Comments by David Marjanović elsewhere on this blog (here and here) about TreeBASE, classification and Phylocode have prompted me to write a little bit about why I'm underwhelmed by the Phylocode. Suppose I have the question:
"find me all studies in TreeBASE that contain birds"?

How do I answer this? Well, my approach is to do the following. Firstly, I attempt to map every name in TreeBASE onto a name in an external database, such as NCBI Taxonomy, uBio, etc. Once I've done this, I download the NCBI taxonomic classifcation, and use it to query the mapped names.

Querying a classification
The basic idea for querying trees is nicely explained by Aaron Mackey in his article Relational Modeling of Biological Data: Trees and Graphs, and I've used this approach elsewhere in the Glasgow Taxonomic Name Server. You take the tree, compute left and right visitation numbers, and then use those numbers to query the data base. For more details take a look at my notes here. For example, given the tree below (taken from Aaron's article) let's imagine that node 4 (shown in blue in the diagram) is "Aves".

Then, if I search for nodes with a left_id > 3, and a right_id < 10, I get nodes 10, 11, and 12. These are the birds. So, I find each name in TreeBASE that maps onto these nodes, and those are the birds in TreeBASE.

Phylogenetic nomenclature
How would I do this using phylogenetic nomenclature? Well, I can't just use the specifiers of a name, because there is no guarantee that those specifiers will be in the tree. For example, Paul Sereno's Taxon Search site lists the definition of "Aves" as:
The least inclusive clade containing Archaeopteryx lithographica Meyer 1861 and Passer domesticus (Linnaeus 1758).

Neither taxon occurs in TreeBASE to date! So, how would I search for birds (and be confident that I can retrieve all the studies on birds)?
Well, if I had a larger tree (such as a supertree or, say, the NCBI classification) that had the specifiers (i.e., in this case it had Archaeopteryx and the sparrow), I could find the least common ancestor (LCA) or those two taxa on the tree, that node would be "Aves", and then I can use the technique described above to find all studies on birds.

Conclusion
So, I'm underwhelmed. In practice the approach is the same, use a large tree, locate the node from which all your taxa descend, and find studies with those taxa. Using a classification such as NCBI, I have a large tree complete with internal nodes labelled. Hence, to find all studies containing birds I find the node labelled "Aves" and do the query. To use phylogenetic names, I also need a large tree, and I need to look up the LCA of the specifiers, then do the query in the same way. So, in practise the difference is minor, although for phylogenetic names there is the issue of what tree to use. One could argue that the classification approach is ready to go - just grab the NCBI tree.

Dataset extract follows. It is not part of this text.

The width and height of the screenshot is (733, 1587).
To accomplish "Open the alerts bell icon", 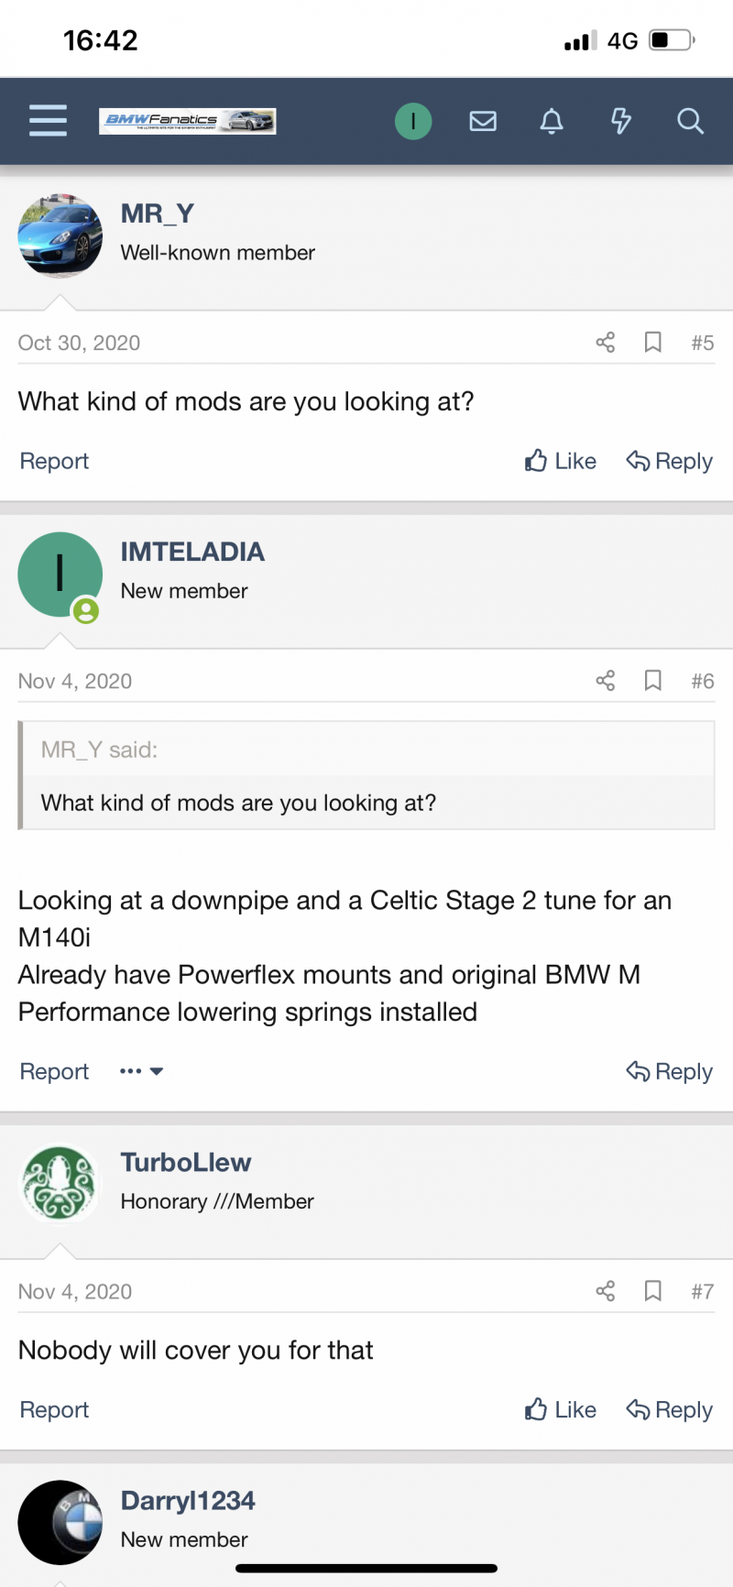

Now, there are problems of course. For palaeontologists, the nearly complete lack of extinct taxa in the NCBI tree is a problem, because unless a TreeBASE study has at least one extant taxon that has also been sequenced, the approach I've outlined above won't work. But, bottom line, I don't see how in practice we get away from needing a large tree in order to sensibly query TreeBASE. In which case, the Phylocode makes little substantive difference, contra some of David's comments.